2. SLP Caseloads

We see that special education enrollments have increased in the last 30 years at a stunning rate, and that one contributing factor is the placement recommendations of speech-language pathologists and psychologists to IEP teams. Children have been over-identified for special education, which means that high caseloads have been partially generated by error. IEP teams support quick placements.

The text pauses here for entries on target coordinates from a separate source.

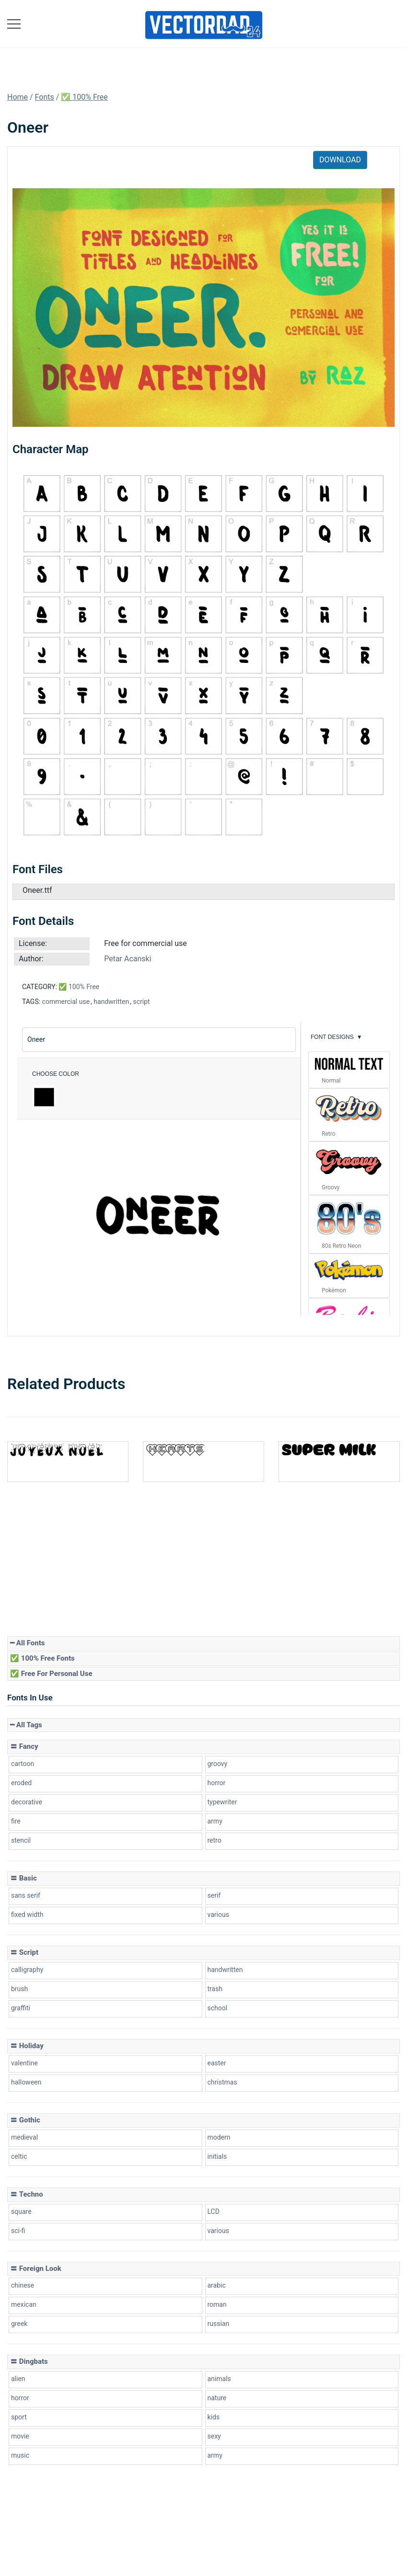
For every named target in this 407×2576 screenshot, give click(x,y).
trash (215, 1989)
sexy (214, 2436)
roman (217, 2304)
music (20, 2455)
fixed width (27, 1914)
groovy (218, 1763)
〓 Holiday (27, 2045)
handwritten (111, 1001)
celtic (19, 2156)
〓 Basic (23, 1878)
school (218, 2008)
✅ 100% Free (84, 97)
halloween (26, 2082)
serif (214, 1895)
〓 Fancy (24, 1746)
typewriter (222, 1802)
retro (214, 1840)
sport (19, 2417)
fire (16, 1821)
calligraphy (27, 1969)
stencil (21, 1840)
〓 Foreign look (35, 2268)
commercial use (66, 1001)
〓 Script (24, 1952)
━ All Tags (26, 1725)
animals (219, 2378)
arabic (217, 2285)
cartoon (22, 1763)
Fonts (44, 97)
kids (214, 2417)
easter (217, 2063)
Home (17, 97)
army (215, 1821)
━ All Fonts (27, 1643)
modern (219, 2137)
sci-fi (18, 2230)
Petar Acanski (127, 958)
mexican (23, 2304)
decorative (26, 1802)
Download (340, 159)
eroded (21, 1783)
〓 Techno (26, 2194)
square (21, 2211)
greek (19, 2323)
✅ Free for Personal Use (51, 1673)
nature (217, 2398)
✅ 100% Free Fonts (42, 1658)
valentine (24, 2063)
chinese (22, 2285)
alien (18, 2378)
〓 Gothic (25, 2120)
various (218, 1914)
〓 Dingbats (29, 2361)
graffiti (20, 2008)
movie (20, 2436)
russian (219, 2323)
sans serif (25, 1895)
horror (217, 1783)
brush (19, 1989)
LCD (214, 2211)
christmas (222, 2082)
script (141, 1001)
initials (217, 2156)
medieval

Yet SLPs have taken the position that the problem is largely a matter of having too few SLPs working in schools. If a school district has 120 speech children, there should be three SLPs on duty to cover all components of case management (e.g., service, paperwork, coordination, consultation). The implication for administrators is significant. Not only do they have to pay for extra SLP hires, they must find employable SLPs. In many parts of the U. S. SLPs are hard to find and hard to retain.

Writing from Texas, S. McFadin advocates for “laws” to govern caseload size (ASHA Leader, November, 2009): “My director tries to consider guidelines, but without any law or protection as to the maximum number of students served / caseload size, it is hard for her to justify any additional SLP positions.”

The “scarce resources argument” made to school administrators is extremely weak. Their daily work centers around requests for more and more and more resources to satisfy the many school stakeholders who think their requests are urgent.

Congress has given SLPs, along with school psychologists and reading specialists, an elite role in assessing at-risk school children for special education placement. It has also given them the responsibility of reducing misidentification of at-risk children, particularly, non-disabled children (cf. Texas Solution).

Taking a leadership role, however, requires candor. For example:

1. There are no more surplus jobs in the proverbial pipeline to reduce caseloads.

2. School SLPs must search for qualitative changes in caseload management (such as collaborative preschool prevention programming and less direct service).

3. Admit that clinical education assessment has evolved, and changed, and must improve to correct misidentifications.

4. Role changes are being forced on SLPs by federal mandates (e.g., RTI, working in general education) without regard for the clinical traditions they value (e.g., articulation intervention).

Therefore, as a creative tool for reducing caseloads and workloads, reducing misidentification is an avenue for constructive change. It is something each and every SLP can do knowing it is ethically right and expected. Reducing misidentification is an aim that is mandated by the federal government, and every state. It can be explained to school colleagues and administrators as a necessary and important collaboration for long-standing FAPE requirements. No permission (nor guidelines, policies and laws) is required to advocate for proper eligibility management.

Reducing misidentifications extends beyond the scope of response to intervention programs, concerned with identification processes. It entails a long-term range of eligibility decisions, especially those on the back end where dismissal judgments are made.